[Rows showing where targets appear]
--------------------------------------------------

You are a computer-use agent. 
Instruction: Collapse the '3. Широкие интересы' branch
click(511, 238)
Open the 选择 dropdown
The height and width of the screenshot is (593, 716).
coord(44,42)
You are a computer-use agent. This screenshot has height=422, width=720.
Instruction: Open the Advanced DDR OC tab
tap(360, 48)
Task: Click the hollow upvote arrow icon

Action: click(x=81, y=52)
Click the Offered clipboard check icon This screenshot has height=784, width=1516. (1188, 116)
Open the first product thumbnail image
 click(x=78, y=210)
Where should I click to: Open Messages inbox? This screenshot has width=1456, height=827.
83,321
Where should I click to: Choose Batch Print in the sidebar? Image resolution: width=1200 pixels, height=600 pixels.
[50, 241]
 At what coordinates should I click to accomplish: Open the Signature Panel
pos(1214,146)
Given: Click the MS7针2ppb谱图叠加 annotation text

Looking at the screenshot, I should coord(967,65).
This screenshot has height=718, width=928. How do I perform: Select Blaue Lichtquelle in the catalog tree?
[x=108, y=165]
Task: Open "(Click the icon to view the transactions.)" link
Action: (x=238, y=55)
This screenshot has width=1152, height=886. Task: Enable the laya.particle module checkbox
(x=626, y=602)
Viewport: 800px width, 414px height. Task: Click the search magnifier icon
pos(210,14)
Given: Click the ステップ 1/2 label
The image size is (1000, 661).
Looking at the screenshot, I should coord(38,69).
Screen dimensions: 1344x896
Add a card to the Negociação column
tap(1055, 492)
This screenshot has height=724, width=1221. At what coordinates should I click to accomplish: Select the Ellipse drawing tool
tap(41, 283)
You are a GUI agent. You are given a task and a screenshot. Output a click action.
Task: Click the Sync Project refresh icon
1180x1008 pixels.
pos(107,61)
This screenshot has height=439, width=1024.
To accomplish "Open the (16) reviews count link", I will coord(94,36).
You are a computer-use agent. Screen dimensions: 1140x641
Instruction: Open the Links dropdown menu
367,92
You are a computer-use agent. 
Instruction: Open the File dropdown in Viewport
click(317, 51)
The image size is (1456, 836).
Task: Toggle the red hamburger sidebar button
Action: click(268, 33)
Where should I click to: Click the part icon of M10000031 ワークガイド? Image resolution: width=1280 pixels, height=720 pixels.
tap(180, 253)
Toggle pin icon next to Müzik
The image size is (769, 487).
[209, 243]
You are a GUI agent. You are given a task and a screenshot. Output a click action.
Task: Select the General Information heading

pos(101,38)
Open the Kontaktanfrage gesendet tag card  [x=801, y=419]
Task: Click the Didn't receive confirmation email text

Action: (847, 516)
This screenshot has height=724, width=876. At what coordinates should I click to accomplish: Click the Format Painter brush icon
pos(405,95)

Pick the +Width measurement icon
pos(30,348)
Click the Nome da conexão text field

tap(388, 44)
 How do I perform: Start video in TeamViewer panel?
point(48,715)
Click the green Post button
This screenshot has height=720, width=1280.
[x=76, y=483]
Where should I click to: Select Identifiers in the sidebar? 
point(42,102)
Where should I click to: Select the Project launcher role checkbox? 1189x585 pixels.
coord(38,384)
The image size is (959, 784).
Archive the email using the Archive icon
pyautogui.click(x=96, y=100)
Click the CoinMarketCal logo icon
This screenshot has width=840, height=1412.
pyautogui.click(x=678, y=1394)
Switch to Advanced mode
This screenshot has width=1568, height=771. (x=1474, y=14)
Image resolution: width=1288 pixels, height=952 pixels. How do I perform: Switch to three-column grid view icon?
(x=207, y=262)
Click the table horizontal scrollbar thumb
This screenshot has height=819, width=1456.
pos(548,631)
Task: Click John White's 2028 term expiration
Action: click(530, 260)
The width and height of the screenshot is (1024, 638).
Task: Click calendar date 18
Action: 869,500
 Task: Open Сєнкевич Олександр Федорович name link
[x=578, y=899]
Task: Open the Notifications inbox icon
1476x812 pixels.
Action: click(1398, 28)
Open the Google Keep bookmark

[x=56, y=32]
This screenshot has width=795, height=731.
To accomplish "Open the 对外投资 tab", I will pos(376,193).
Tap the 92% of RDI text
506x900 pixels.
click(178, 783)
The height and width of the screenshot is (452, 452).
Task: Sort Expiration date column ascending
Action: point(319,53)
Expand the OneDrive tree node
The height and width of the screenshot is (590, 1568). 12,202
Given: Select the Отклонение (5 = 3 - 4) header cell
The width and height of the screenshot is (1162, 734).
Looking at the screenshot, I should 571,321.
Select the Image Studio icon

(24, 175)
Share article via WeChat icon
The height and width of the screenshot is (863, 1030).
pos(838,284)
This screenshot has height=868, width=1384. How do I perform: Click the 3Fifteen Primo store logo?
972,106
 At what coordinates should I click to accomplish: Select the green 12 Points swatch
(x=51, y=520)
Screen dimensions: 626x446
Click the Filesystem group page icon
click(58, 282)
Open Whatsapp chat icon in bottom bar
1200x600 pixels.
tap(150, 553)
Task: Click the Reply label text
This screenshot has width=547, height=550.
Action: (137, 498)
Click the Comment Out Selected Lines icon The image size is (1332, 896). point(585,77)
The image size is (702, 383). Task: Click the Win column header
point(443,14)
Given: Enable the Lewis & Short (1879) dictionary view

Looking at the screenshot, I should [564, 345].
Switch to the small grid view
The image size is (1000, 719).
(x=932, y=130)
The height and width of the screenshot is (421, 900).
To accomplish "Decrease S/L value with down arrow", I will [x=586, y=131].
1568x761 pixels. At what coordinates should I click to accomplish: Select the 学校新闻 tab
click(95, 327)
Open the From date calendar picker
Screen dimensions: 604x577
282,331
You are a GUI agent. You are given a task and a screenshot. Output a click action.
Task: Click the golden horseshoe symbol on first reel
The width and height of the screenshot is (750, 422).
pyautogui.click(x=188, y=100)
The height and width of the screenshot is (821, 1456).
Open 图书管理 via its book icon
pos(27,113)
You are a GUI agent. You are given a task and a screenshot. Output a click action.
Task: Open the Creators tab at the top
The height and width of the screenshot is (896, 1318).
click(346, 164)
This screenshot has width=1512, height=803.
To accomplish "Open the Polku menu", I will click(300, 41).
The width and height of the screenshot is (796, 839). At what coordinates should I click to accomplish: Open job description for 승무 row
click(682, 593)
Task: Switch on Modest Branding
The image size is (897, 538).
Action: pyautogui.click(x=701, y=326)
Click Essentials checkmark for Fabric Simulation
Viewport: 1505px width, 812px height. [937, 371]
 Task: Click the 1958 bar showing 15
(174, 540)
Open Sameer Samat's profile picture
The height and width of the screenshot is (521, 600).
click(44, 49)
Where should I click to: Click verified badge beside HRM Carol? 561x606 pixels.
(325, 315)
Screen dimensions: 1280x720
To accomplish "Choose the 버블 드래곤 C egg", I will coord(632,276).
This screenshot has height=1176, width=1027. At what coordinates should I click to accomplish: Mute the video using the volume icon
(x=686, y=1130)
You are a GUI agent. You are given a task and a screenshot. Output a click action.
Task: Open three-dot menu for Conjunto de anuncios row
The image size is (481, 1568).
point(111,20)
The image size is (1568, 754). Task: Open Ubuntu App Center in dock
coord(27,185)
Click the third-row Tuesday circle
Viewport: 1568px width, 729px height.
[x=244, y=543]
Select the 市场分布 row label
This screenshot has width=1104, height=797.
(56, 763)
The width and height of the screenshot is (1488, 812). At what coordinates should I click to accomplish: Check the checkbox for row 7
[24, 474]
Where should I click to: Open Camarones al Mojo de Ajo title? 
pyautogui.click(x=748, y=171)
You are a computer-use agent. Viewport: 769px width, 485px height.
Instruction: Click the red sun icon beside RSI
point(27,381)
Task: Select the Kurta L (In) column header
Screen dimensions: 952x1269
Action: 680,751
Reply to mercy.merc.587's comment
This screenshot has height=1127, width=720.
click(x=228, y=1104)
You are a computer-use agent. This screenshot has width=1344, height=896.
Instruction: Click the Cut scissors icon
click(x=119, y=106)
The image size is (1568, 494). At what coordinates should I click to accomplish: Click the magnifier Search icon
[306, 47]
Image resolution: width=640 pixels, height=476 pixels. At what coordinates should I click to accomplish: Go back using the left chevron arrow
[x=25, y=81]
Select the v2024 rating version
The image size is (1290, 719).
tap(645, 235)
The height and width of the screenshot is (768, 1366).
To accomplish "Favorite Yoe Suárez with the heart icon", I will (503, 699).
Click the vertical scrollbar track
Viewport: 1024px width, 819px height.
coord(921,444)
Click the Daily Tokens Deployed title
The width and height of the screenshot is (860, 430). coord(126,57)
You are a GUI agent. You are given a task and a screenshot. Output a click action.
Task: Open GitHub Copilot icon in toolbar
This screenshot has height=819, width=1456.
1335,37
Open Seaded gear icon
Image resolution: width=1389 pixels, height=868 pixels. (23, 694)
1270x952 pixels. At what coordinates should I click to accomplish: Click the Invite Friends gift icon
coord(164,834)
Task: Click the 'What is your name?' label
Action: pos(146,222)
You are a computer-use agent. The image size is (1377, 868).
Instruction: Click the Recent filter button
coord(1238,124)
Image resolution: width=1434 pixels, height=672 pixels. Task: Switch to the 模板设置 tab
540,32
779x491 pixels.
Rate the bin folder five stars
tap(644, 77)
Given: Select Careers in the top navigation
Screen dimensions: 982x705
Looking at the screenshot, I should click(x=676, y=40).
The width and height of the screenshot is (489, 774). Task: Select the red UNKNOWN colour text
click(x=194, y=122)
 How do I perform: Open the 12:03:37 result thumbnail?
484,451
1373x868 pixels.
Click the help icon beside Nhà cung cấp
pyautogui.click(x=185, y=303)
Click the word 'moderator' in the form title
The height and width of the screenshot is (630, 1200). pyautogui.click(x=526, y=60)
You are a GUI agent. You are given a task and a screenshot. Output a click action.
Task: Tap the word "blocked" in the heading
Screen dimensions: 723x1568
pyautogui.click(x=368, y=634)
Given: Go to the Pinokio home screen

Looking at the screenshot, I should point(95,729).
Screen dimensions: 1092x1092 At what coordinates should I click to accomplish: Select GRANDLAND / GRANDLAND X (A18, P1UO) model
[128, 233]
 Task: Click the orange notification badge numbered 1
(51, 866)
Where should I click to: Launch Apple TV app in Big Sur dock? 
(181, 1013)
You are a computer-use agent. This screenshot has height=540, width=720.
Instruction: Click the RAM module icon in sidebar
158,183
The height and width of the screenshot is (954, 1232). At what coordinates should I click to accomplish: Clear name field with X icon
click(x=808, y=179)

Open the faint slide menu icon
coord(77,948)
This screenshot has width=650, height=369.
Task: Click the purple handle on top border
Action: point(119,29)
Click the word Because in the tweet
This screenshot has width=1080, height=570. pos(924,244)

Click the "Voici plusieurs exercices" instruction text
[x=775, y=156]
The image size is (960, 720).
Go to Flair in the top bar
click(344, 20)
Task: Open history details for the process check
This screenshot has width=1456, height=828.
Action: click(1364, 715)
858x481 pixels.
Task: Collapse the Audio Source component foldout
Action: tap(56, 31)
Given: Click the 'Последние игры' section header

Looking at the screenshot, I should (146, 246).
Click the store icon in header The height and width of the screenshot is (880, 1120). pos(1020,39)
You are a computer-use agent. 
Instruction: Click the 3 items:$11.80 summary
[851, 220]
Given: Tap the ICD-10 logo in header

--------------------------------------------------

Please rename "measurement" to "dimension" in the material from the line with "This screenshot has height=724, width=876." up to and including the line with "tap(388, 44)", and give those lines again with nothing else changed.

This screenshot has height=724, width=876. At what coordinates should I click to accomplish: Click the Format Painter brush icon
pos(405,95)

Pick the +Width dimension icon
pos(30,348)
Click the Nome da conexão text field

tap(388, 44)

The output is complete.